Residents not consulted over land compensation in Tilenga project

Welders undergoing training to build the EACOP pipeline to transport crude oil from Hoima to Tanzania Sea Coast for refining. COURTESY PHOTO

What you need to know:

While Total Exploration - the developer of the Tilenga project is acquiring land that will house the infrastructure, residents said they were not consulted during the assessment report, writes Christine Kasemiire.

Before the development stage of oil in the Tilenga project, National Environment Management Authority (NEMA) needs to approve the Environmental and Social Impact Assessment Report (ESIA).
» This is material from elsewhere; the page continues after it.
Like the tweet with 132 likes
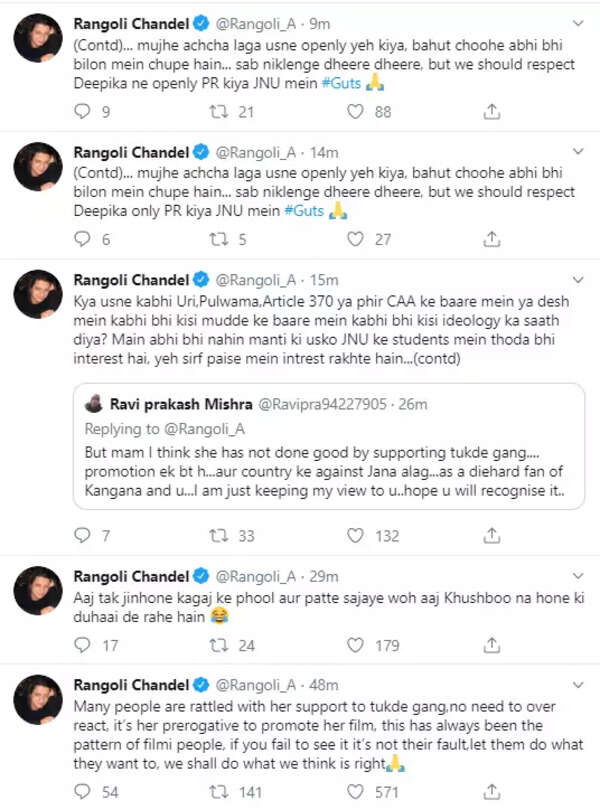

To approve the report, Section 22 of the National Environment Regulation 1998 stipulates that a public hearing must be awarded to the people in the concerned area to express their views on implications of oil in the region.

Last week, the people of Buliisa District had their chance to scrutinise the Tilenga Environmental and Social Impact Assessment Report.

The Tilenga project is planned to have 250 Kilometres flow lines which will transport crude oil within the oil fields. It will also have a 110Km feeder pipeline which will transport the processed crude oil from the Central Processing Facility in Buliisa to the export hub and refinery in Kabaale.

According to Total Exploration - the developer of the project, they are acquiring land that will house the infrastructure.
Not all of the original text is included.